Hi. Consider the basic eq for a falling body with air resistance dv/dt=g-kv/m I dont understand air resistance as a force, since it seems irreconcilable to the force equation F=ma. How is a force a function of velocity? I am also not sure how this equation makes sense in terms of dimensional anaysis--the right side is m/s^2, the left m/s^2+(m/s)/kg. I am apparently the only one troubled by this, as extensive googling has yeilded nothing. Thanks!
good point, I had assumed k to be unit-less, but its units are kg/sec (http://oregonstate.edu/instruct/mth252h/Bogley/w02/resist.html) so F=kv would have the same dimension as F=ma. thanks!

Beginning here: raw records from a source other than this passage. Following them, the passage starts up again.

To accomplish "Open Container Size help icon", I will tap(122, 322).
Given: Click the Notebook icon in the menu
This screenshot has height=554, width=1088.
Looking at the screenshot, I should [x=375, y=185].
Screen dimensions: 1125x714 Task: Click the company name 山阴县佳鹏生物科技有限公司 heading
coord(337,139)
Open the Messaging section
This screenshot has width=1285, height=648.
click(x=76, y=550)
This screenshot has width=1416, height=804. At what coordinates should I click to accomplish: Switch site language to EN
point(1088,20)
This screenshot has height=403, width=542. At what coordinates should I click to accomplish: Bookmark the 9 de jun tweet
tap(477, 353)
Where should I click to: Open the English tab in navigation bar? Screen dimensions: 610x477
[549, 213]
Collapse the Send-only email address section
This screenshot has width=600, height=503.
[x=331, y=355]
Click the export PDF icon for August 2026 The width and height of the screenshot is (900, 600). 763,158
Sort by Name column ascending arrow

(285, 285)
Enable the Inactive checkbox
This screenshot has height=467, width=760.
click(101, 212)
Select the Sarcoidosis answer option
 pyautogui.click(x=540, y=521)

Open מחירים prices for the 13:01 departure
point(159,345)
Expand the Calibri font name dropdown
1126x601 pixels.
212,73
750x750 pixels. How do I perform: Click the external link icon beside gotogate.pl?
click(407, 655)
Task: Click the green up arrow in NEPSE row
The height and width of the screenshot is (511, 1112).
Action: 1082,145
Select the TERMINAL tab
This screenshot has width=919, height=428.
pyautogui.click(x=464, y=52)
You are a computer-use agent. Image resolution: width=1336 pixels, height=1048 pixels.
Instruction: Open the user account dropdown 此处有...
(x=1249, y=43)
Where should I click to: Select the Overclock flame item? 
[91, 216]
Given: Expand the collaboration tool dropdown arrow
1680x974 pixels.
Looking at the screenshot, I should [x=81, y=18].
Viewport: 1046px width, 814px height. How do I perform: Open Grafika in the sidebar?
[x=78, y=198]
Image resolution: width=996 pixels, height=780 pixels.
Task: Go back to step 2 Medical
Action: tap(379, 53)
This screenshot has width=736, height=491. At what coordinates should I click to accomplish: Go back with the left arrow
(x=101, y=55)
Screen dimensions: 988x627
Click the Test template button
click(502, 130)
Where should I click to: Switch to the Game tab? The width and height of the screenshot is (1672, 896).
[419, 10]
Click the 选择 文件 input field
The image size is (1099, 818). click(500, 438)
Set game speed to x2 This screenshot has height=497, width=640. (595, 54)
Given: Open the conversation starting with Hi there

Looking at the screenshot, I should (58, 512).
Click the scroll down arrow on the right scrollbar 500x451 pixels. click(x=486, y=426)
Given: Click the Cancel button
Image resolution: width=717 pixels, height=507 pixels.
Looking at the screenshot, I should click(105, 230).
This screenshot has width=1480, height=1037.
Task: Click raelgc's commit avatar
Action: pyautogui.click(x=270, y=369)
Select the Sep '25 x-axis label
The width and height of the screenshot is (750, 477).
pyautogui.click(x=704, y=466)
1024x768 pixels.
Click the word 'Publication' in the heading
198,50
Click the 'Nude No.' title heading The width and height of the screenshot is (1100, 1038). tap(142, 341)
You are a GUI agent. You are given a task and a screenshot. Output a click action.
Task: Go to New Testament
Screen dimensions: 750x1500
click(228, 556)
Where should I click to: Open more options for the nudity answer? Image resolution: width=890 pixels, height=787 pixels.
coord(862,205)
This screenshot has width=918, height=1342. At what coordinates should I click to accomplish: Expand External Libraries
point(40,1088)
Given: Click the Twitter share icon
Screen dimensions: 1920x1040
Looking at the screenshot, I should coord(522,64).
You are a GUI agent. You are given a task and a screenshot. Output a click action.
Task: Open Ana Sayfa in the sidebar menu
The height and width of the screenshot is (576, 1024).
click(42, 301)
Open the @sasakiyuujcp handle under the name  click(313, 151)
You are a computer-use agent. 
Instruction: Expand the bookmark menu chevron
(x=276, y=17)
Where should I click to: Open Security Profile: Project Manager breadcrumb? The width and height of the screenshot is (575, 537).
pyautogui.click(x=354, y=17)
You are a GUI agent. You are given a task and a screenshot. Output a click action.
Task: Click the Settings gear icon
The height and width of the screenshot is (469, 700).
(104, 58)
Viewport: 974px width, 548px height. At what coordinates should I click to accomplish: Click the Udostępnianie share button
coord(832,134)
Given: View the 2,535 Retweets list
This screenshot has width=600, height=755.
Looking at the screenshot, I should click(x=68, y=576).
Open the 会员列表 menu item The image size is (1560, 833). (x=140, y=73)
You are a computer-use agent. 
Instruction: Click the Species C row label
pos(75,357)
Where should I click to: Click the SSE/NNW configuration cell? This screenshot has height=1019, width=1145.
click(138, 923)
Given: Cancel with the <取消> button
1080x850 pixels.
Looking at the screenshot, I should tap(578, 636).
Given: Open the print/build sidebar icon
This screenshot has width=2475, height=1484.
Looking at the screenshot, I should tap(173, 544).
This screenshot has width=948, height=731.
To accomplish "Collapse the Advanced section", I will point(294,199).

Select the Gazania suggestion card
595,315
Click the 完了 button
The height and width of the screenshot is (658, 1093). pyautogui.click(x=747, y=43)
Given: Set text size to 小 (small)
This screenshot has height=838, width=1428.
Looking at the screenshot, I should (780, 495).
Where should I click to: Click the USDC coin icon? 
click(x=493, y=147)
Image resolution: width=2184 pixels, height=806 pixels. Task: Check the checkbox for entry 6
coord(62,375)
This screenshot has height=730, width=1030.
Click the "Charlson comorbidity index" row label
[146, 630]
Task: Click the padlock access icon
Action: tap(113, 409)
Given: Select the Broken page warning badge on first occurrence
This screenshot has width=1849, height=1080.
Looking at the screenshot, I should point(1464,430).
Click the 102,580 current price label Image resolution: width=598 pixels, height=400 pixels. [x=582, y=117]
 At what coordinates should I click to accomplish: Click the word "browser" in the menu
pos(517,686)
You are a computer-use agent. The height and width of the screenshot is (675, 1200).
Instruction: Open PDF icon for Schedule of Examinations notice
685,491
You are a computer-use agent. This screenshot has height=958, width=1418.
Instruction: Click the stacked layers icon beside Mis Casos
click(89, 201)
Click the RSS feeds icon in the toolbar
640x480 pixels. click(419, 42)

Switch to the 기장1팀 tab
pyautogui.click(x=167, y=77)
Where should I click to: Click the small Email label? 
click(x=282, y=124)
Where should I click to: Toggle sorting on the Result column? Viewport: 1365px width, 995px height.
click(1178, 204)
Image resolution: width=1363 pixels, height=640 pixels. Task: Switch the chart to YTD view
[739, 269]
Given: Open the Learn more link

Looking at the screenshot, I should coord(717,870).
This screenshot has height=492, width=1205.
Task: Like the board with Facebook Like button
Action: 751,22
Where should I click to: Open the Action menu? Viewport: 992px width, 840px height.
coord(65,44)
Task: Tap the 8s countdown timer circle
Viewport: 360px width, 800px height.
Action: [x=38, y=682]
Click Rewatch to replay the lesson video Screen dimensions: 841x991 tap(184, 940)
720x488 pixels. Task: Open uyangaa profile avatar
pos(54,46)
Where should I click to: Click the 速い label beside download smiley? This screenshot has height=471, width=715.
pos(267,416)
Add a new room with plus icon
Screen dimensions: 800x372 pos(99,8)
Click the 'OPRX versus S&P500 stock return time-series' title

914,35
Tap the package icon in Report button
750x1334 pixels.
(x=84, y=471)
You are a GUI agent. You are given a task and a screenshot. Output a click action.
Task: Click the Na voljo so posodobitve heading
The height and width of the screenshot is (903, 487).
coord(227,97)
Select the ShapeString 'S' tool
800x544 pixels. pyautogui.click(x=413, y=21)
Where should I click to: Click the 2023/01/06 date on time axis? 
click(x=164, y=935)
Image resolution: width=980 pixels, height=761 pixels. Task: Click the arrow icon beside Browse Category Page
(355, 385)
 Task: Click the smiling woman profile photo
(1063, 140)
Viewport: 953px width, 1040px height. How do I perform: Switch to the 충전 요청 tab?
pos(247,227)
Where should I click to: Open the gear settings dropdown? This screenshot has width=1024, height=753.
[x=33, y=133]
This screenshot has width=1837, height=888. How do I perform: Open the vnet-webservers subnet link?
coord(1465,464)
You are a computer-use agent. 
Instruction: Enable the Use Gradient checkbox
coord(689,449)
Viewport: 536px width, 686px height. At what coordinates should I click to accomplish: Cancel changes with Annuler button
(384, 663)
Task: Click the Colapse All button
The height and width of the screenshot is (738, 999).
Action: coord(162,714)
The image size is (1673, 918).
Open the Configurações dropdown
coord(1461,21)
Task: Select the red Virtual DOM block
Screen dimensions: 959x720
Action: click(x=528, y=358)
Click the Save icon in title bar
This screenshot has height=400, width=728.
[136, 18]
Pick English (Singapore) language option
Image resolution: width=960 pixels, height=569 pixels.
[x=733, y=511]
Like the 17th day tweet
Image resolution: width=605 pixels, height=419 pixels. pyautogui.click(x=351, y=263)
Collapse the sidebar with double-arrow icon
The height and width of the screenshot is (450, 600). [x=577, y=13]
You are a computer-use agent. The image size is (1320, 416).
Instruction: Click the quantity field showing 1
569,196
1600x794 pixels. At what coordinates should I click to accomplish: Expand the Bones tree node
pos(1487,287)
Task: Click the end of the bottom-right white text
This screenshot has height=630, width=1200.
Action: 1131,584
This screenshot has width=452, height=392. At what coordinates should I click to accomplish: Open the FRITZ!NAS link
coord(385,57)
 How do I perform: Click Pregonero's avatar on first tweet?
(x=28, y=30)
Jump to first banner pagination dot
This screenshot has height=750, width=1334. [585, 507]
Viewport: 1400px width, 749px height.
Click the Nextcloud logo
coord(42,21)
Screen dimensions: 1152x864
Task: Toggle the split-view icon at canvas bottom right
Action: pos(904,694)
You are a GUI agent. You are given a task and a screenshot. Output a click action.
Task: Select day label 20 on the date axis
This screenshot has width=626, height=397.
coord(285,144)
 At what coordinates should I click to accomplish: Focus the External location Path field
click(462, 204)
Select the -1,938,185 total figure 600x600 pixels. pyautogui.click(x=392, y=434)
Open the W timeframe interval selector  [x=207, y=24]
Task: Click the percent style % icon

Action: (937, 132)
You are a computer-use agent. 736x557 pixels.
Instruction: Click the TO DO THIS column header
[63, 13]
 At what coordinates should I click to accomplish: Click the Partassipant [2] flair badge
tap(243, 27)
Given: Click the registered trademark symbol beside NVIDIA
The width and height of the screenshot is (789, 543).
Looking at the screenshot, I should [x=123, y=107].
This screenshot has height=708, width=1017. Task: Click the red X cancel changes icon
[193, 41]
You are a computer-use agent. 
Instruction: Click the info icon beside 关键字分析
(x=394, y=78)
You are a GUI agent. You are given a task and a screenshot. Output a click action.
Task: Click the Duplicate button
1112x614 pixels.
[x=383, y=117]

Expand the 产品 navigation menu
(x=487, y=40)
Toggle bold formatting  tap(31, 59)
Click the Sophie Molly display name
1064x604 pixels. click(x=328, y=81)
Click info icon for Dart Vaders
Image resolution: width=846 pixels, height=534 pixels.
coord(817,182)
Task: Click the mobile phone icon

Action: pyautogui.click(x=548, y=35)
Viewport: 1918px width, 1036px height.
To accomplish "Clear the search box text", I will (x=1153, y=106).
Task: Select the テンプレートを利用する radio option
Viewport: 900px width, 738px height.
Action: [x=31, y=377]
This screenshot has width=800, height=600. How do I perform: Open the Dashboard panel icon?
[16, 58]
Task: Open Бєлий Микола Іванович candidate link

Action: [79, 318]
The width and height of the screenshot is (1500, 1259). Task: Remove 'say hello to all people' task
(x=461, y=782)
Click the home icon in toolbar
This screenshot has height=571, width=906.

Another problem: your proportionality is wrong. Air resistance follows a v^{2} proportionality, so in reality, it should be: dv/dt = g - kv^{2}/m, in which k = ρ/2*Cd*A, where ρ is the density of the fluid, Cd is the drag coefficient (unitless), and A is the reference area.
generally it is given as proportional to v or v^2--the quadratic relationship is usually for larger objects. Most introductory material on diff eq use v. thanks
Precisely. Drag equation can be different under different conditions. Quadratic drag is more common in practical situations, but slow motion through viscous medium will often produce linear drag.
Introductory material uses v not because it is correct, but because it makes the differential equation a lot easier. Even for small objects, air resistance tends to have a v^{2} proportionality - the relatively low viscosity of air, and high velocity objects falling through air attain make the v^{2} relationship correct for nearly all objects in air. A linear proportionality (implying viscous-dominated drag rather than inertial) tends to happen more commonly in other fluids, especially highly viscous ones (for example, dropping a marble through corn syrup).
I missed the bit about it being specific to drag in air. Yes, with air, you are unlikely to see linear drag outside of Millikan Oil Drop, or similar setup.